> [WORK INSTRUCTION] The expected output is an exact copy of the lines from the one containing "757x487 pixels. Task: Open" through the final line of the entries below, with no images.

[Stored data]
##############################
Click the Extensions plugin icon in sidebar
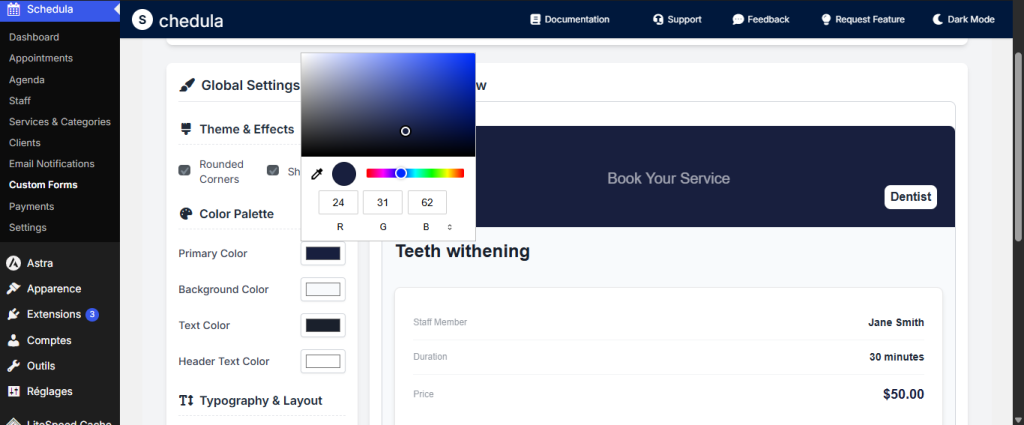1024x425 pixels. click(14, 314)
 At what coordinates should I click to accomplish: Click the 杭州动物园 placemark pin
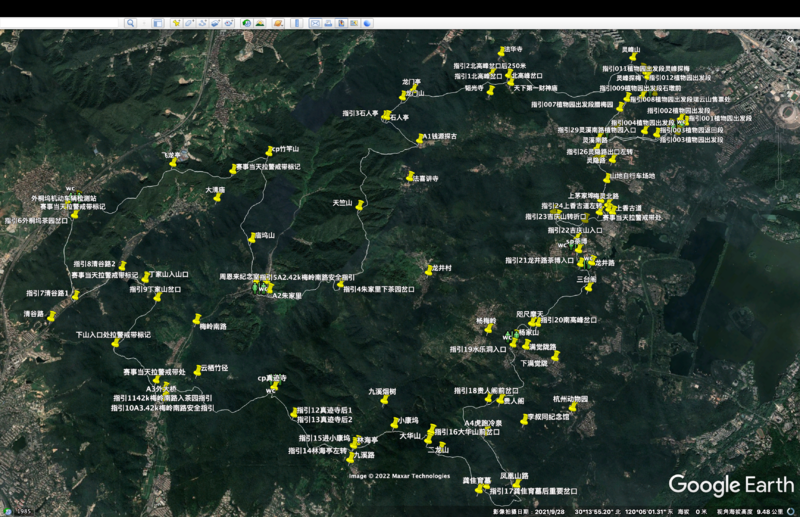pyautogui.click(x=573, y=406)
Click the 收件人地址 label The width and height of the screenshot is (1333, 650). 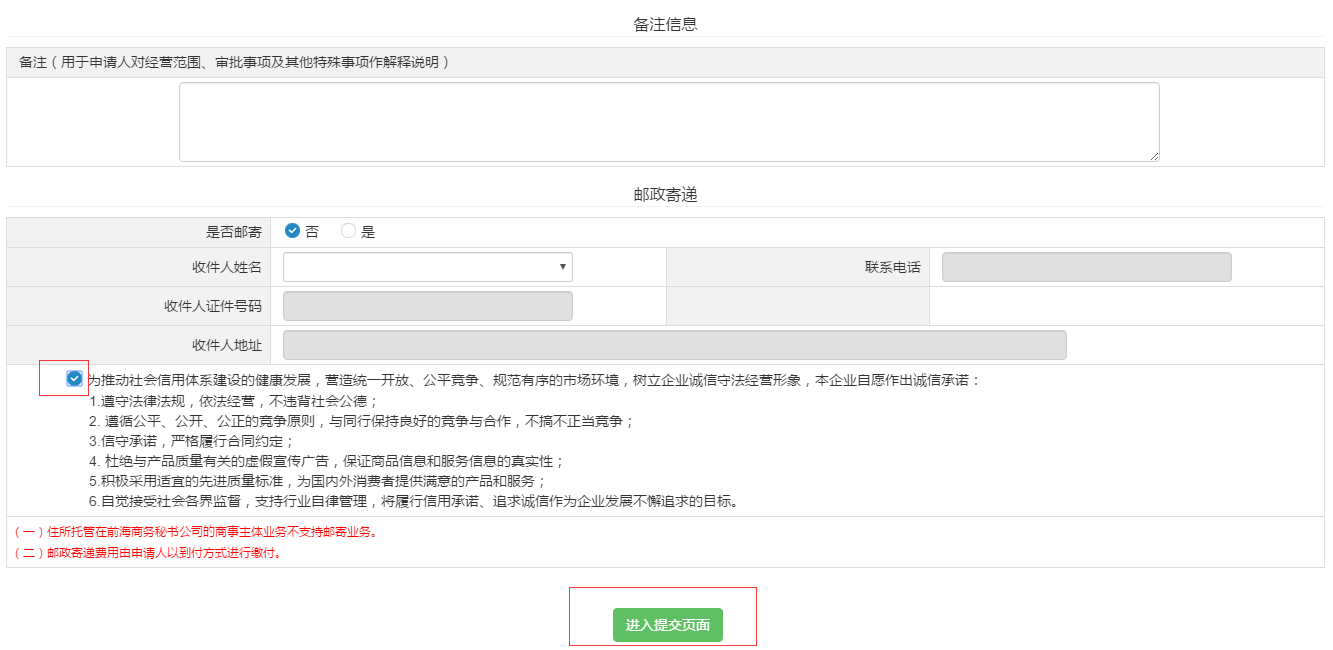click(227, 346)
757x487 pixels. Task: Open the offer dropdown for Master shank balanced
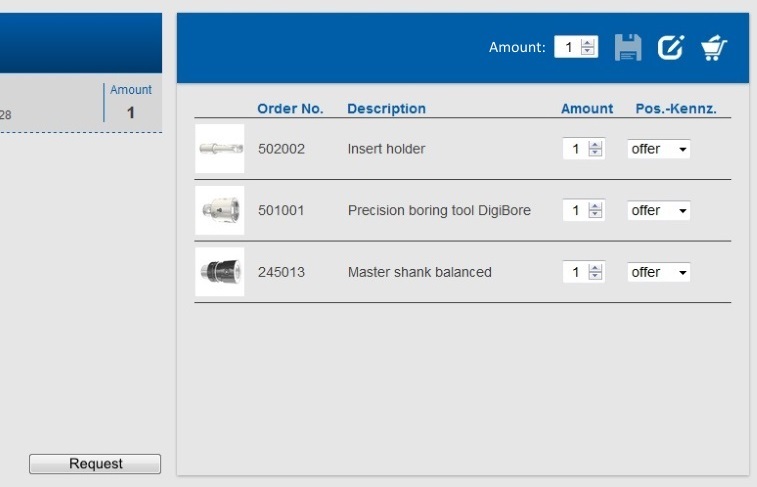659,272

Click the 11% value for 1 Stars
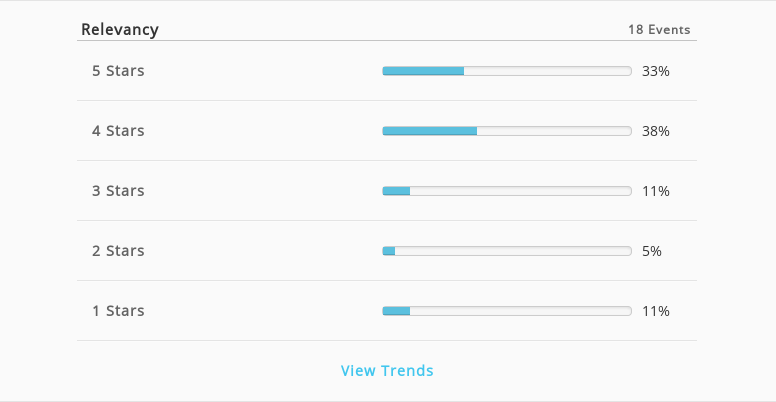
##############################
> [RESULT OF THIS TASK]
757x487 pixels. Task: Open the offer dropdown for Master shank balanced
659,272

Click the 11% value for 1 Stars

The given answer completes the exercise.